Aklına hemen üşüşen, Nilperi ablasından duyduğu birkaç konu Güneş’e karşı duruşunu tamamıyla değiştirmese de biraz hareketlenmesine sebep olmuştu.

Lal sandalyesini geriye iterek ayaklandı. Tuna ve Çınar farkında olmadan aynı düşünceyle, aynı anda konuştular. “Ben de gelsem?”

Güneş ve Lal aynı anda önce kendi sevgililerine ardından karşıdakine bakmışlardı. Onlar da aynı anda, “Gerek yok,” diye cevaplayınca Berke, Sude ve Kerem üçlüsü gülecek gibi oldular.
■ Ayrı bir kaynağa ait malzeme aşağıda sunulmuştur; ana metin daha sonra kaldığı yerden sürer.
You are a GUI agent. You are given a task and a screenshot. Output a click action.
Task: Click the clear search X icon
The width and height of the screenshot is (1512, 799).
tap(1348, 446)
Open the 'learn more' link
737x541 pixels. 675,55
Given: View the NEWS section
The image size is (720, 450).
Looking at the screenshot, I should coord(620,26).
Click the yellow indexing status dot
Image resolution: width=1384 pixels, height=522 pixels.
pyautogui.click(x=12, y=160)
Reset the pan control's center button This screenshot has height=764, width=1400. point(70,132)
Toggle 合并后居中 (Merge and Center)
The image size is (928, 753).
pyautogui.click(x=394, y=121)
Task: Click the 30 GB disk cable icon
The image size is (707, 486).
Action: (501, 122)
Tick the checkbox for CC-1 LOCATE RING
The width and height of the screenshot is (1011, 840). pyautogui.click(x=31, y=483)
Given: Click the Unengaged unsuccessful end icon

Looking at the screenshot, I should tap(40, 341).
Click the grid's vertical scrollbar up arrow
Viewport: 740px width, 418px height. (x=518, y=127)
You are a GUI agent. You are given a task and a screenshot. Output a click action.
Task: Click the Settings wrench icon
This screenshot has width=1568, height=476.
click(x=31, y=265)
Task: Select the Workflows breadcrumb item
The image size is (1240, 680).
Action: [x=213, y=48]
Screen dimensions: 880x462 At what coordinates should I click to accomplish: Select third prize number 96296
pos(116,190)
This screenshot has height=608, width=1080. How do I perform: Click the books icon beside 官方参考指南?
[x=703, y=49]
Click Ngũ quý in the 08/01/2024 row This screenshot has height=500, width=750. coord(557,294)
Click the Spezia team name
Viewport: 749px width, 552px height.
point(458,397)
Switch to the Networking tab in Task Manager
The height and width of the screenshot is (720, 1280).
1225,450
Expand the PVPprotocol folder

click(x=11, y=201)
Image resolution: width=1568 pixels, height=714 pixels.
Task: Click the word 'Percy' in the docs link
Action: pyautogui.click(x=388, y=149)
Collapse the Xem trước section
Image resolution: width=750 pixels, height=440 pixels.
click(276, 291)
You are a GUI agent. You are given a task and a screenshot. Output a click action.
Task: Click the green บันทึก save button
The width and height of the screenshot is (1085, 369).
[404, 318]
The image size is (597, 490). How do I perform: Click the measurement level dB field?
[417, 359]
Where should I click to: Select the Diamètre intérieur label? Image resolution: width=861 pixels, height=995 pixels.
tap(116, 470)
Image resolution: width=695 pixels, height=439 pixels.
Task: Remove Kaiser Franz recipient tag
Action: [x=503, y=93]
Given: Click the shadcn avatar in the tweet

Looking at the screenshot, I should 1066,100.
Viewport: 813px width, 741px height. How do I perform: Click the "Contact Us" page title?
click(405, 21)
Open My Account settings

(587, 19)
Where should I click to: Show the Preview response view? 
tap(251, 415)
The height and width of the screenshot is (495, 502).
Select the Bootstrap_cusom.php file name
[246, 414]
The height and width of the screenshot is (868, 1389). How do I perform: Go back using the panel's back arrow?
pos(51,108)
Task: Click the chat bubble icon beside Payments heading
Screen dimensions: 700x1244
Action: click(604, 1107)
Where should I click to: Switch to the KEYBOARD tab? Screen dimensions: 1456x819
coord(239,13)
Kopyalanmış gibi görünüyorlardı.

Lal masanın diğer tarafına dolanıp, Güneş’e yaklaşmadan önce Tuna henüz bırakmadığı elinin üzerine küçük bir öpücük bırakmıştı. Ona bakıp ‘iyiyim’ dercesine gülümsedi.

Hiç konuşmadan bulundukları masadan biraz uzakta kalan iki kişilik masalardan birine doğru ilerlemeye başladıklarında Çınar sıkıntıyla bir nefes verip Tuna’dan olabildiğince uzakta kalan sandalyeye yerleşti. Bakışlarını ona pek çevirmeden, çoğunlukla Kerem’e bakarak duruyor olsa da içi içini yiyordu.

“Bayağıdır böyle beşimiz bir arada oturmamıştık,” diye istemsizce mırıldanan Berke hepsinin aklını bu gerçeğe odakladığında Sude yanında oturan sevgilisinin omuzuna doğru bıraktı başını. “Bir şey yap, ikisi birbirleriyle şimdi konuşmazsa hiç konuşmayacak. Lal ve Güneş bile oturup konuşmaya karar verdiler, Tuna ve Çınar’a el atmak lazım.” Fısır fısır kulağına söyledikleri Kerem’in zaten farkında olduğu şeylerdi.

Kerem nasıl bir giriş yapacağını düşünedururken, aynı saniyelerde Lal de asla konuşmaya başlayacak gibi durmayan Güneş’e ne demesi gerektiğini düşünmekteydi.

“Annen gerçekten iyi, değil mi? Kerem öyle söylemiş Çınar’a ama…” Lal henüz konuşmaya başlamamışken birden sesini duyduğu Güneş’le birlikte bakışlarını gözlerine çevirdi. Tam karşısında oturuyor olsa da Güneş kendisine bakmak yerine, masada duran ellerine bakıyordu bu sırada.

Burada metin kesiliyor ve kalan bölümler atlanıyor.